§ Text for analysis:
◆ ◆ ◆ ◆ ◆ ◆ ◆

CERN Accelerating science

Editorial - October 2013

Dear Colleagues,

The award of the Nobel Prize in Physics to F.Englert and P.Higgs “for the theoretical discovery of a mechanism that contributes to our understanding of the origin of mass of subatomic particles, and which recently was confirmed through the discovery of the predicted fundamental particle, by the ATLAS and CMS experiments at CERN's Large Hadron Collider" has been fantastic news.

The (unusual) fact that CERN, LHC and the experiments are explicitly mentioned in the citation of the Academy is a great honour and a recognition of the work performed by all of us.

As shown at the HL-LHC workshop, which took place in Aix-Les Bains earlier this month, the discovery of the Higgs particle has opened up prospects for a rich program of physics for the next 20 years at the LHC. In Aix, the four main LHC experiments presented their upgrades plans, to be able to integrate 3000 fb-1 over ~10 years (100 times more than today !) , as recommended by the European Strategy Update process. We will certainly come back to these plans in future editions of the PH newsletter. The slides of the workshop can be viewed at  http://indico.cern.ch/conferenceOtherViews.py?view=standard&confId=25204. Of course, we all hope that more surprises are around the corner: the energy increase of LHC at the restart in 2015 should increase the potential for searches by orders of magnitude.

◆ ◆ ◆ ◆ ◆ ◆ ◆

§ Supplied data:
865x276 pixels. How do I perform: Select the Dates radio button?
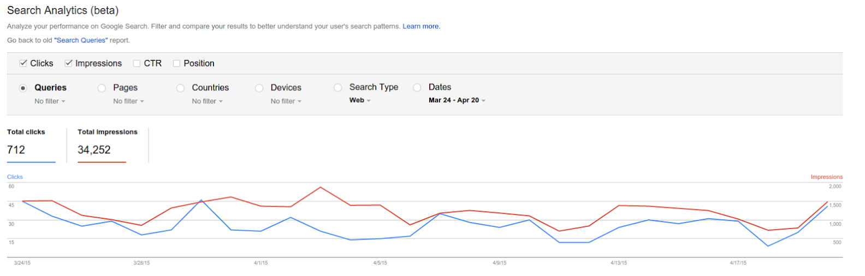[x=417, y=87]
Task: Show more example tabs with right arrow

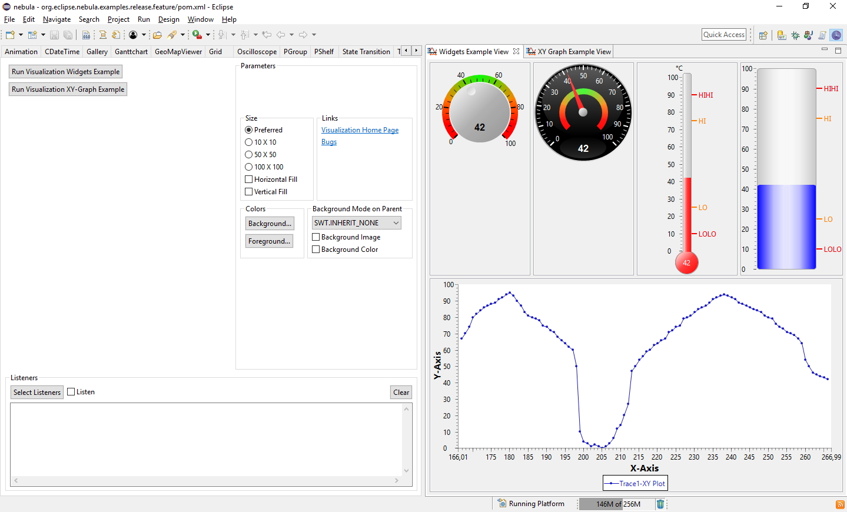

◆ ◆ ◆ ◆ ◆ ◆ ◆

§ Problems to work on:
(1) Answer these questions about the CERN editorial, one per line:
(a) To whom was the Nobel Prize in Physics awarded?
(b) Where did the HL-LHC workshop take place?
(c) What integrated luminosity do the upgrade plans aim for, and over roughly how many years?
(2) Duplicate the CERN editorial from "CERN Accelerating science" to "by all of us.".
(3) Go on with the CERN editorial beyond its final sentence.

§ Responses to the exercise:
(1)
(a) F. Englert and P. Higgs
(b) Aix-Les Bains
(c) 3000 fb-1 over about 10 years

(2)
CERN Accelerating science

Editorial - October 2013

Dear Colleagues,

The award of the Nobel Prize in Physics to F.Englert and P.Higgs “for the theoretical discovery of a mechanism that contributes to our understanding of the origin of mass of subatomic particles, and which recently was confirmed through the discovery of the predicted fundamental particle, by the ATLAS and CMS experiments at CERN's Large Hadron Collider" has been fantastic news.

The (unusual) fact that CERN, LHC and the experiments are explicitly mentioned in the citation of the Academy is a great honour and a recognition of the work performed by all of us.

(3)
In addition, in the workshop’s opening session, the DG announced the setting-up of a study group for a Future Circular Collider of 80 to 100 km circumference in view of 100 TeV proton-proton collisions, with an option for e+e- collisions up to 350 GeV and even e-p collisions. This, together with the on-going R&D on a multi-TeV e+e- collider (CLIC), constitutes the vigorous answer of CERN towards the second recommendation of the European Strategy group to prepare for an ambitious post-LHC program at the high energy frontier in Europe.  

The future looks really exciting!  

We should not forget however another mission of our organisation, which is to transmit knowledge and technology to society. Medical applications are a field where this transfer can be particularly strong, because accelerators, imaging technologies and computing are playing an ever-increasing role in medicine. We have therefore decided to devote a large fraction of this edition to this effort, with both a general view of CERN’s implication (including an interview with Steve Myers who will start coordinating these activities in 2014) and emphasis on the role of the PH teams.